Cosa significa
Quando qualcuno cerca di fare il vago o si comporta come un turista nella propria città, fingendo di non sapere qualcosa per proprio tornaconto.
Esempi d'uso
"Ma che sta facendo Nino? Sta a far 'u Perda con noi! Dice che ha dimenticato dov'è la piazza per non pagare il caffè!"
"Giovanni ha fatto 'u Perda con la commessa e se n'è uscito con tre magliette al prezzo di una. Diceva che stava meditando sui colori giusti!"
"Appena si parla di mettere mano al portafoglio, mio cugino si trasforma: fa 'u perda che manco un camaleonte sulle rocce."

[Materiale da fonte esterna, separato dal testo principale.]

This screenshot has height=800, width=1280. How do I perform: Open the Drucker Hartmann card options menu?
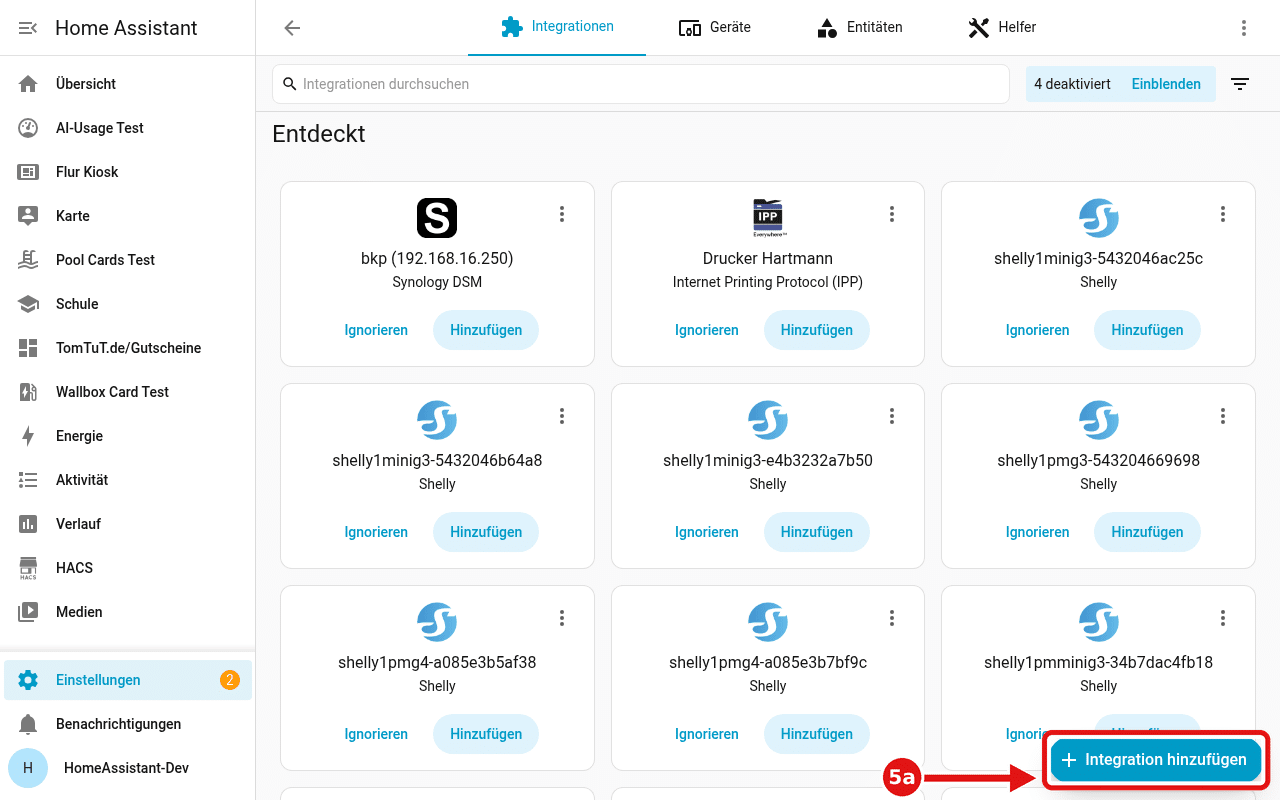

"Alla riunione di condominio, il signor Alfredo ha fatto 'u perda totale, diceva di non capire l'italiano quando si parlava di spese straordinarie."
Da dove viene
Viene dal dialetto siciliano, dove 'perda' è una pietra. Fare 'u perda significa letteralmente fare la pietra, cioè fingersi duro, immobile, ignaro come un sasso. L'idea è quella di chi si mimetizza nell'ambiente, fa lo gnorri, il turista nella sua stessa città pur di non cacciare soldi o evitare rogne. Roba tutta sicula, nata nei vicoli dove l'arte di arrangiarsi è un'istituzione.